Your answer should be one number: the count of lines below that contain "computer".

### INFORMATION PROVIDED

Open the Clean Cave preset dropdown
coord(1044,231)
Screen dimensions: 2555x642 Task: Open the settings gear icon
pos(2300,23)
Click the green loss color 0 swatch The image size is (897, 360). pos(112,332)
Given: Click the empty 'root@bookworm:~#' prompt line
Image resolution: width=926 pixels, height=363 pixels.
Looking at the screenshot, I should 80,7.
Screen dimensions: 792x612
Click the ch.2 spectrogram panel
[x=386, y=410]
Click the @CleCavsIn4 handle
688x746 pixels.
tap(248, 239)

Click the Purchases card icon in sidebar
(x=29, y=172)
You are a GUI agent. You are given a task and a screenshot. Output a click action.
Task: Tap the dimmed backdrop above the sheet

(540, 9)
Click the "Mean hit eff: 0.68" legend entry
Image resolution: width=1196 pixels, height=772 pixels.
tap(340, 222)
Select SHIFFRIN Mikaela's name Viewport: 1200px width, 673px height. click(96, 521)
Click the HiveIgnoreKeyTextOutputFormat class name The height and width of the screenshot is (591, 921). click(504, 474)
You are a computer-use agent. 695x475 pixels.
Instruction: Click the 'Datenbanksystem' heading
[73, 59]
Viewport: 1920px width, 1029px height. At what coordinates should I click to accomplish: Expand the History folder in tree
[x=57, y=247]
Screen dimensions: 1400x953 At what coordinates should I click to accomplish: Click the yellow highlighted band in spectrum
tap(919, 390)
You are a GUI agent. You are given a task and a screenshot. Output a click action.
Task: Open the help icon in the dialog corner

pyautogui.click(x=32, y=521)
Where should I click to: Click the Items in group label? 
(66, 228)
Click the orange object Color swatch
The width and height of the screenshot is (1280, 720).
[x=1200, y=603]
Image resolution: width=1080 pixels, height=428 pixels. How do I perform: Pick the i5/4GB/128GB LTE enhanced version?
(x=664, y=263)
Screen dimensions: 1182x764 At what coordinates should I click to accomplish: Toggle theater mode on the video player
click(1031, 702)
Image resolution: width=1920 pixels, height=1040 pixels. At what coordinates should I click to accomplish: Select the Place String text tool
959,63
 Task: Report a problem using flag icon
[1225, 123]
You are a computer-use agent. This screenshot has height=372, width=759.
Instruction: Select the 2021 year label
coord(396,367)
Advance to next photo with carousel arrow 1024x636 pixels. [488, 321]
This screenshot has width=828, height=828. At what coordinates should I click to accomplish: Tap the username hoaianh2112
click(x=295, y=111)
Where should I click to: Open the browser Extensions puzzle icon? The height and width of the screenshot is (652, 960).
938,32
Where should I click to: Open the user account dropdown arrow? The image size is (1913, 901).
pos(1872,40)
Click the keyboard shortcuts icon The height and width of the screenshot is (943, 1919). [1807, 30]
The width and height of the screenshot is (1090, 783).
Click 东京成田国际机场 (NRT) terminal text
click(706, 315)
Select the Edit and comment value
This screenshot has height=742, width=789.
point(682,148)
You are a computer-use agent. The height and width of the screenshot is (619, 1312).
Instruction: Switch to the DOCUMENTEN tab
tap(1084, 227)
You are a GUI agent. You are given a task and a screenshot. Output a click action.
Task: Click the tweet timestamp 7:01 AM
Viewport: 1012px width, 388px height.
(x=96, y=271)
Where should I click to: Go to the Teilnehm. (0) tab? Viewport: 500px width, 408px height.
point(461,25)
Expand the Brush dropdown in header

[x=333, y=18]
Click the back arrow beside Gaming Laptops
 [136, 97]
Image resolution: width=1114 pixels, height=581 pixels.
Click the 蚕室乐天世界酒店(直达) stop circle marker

######

[RESPONSE BOX] 3